Thus it is a common form of our love of our dearest Lord to wish, that, with our present knowledge and our present faith, we had been with Him, during His Thirty-three Years on earth. We think how lovingly we should have served Him. We imagine a thousand incidents in which our love would ingeniously have vented itself in artifices of reverence and of endearment. Our thoughts expiate on the continual reparations which we should have made to His honour, how we should have divined His wishes better than those who were actually round about Him, how our assiduities would have come near to the enthusiastic devotion of the Apostles, and how, like the comforting angel at Gethsemane, we should for ever have been alleviating with our love the sufferings of His life. To wish these things is part of our Christian instincts. But here we come in sight of the great wonder of a Christian life. This is not a mere wish, a romantic dream, an unreal device of love. The Thirty-three Years are not over. Jesus is with us still. Now and here, as in Judea of old, real personal ministries to Jesus are the actions by which we are to sanctify ourselves. They are to be at once the kindling and the satisfying of our love. For this end He has come back to us in the Blessed Sacrament. He dwells amongst us in the shy magnificence of the Tabernacle. He shews the skirts of His white garments to our eyes. He puts Himself in our hands. He entrusts His helplessness to our keeping. He rests upon our tongues and goes down into our hearts in all the surpassing realities of the mighty Sacrament. He is more accessible to us now than he could have been in the actual Three-and-Thirty Years. He gives each of us more time and more attention. We can have Him completely to ourselves. We can enjoy Him more at ease, and more in private. Hence it is that the Blessed Sacrament is the very centre of our lives.

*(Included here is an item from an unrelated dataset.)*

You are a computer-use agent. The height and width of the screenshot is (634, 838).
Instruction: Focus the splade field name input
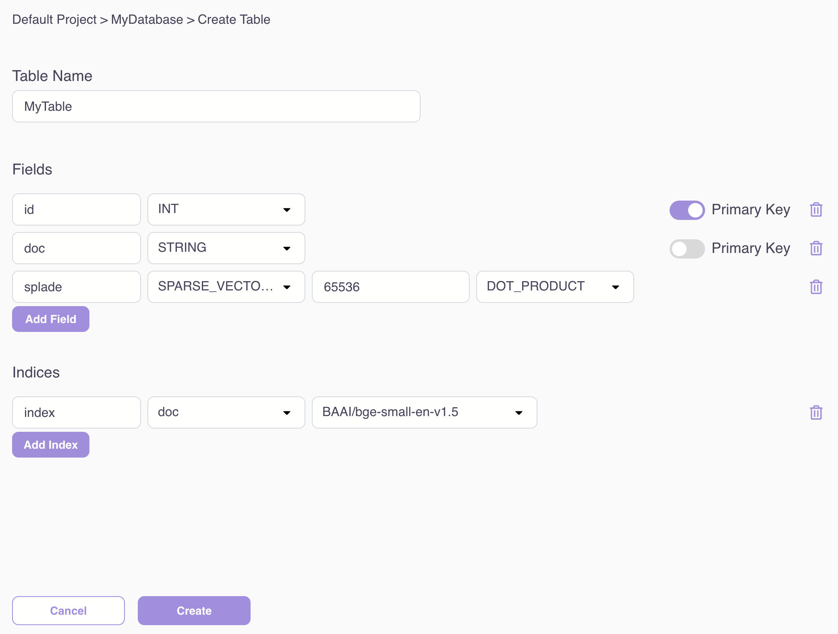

We can hardly conceive how we should live without it, or far removed from its neighbourhood. Dearest Lord! how well He knew the manner in which we should yearn to love Him, and how incredibly has He satisfied the yearning!

It is the end of the Blessed Sacrament to make Jesus present to us, and miraculously to multiply His presence. The Sacraments, as theology calls them, are the actions of Christ: the Blessed Sacrament is the living Christ Himself. Thus are the Thirty-three Years continued upon earth, and continued in thousands of places at once, so that millions of souls are drawn within their actual sphere, and live supernatural lives upon the heat and light with which the ever-present Human Life of their Saviour surrounds them. How could heaven interfere more strikingly to the show that personal love of Jesus was the essence of religion, and that the presence of Jesus was the necessity of its life and power?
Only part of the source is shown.